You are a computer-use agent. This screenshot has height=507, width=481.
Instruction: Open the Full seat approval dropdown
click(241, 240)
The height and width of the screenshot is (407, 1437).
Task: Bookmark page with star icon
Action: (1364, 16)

....

◆ **Work to be completed**: Give every entry in the listing above again, exactly as written.

◆ **Result**:
You are a computer-use agent. This screenshot has height=507, width=481.
Instruction: Open the Full seat approval dropdown
click(241, 240)
The height and width of the screenshot is (407, 1437).
Task: Bookmark page with star icon
Action: (1364, 16)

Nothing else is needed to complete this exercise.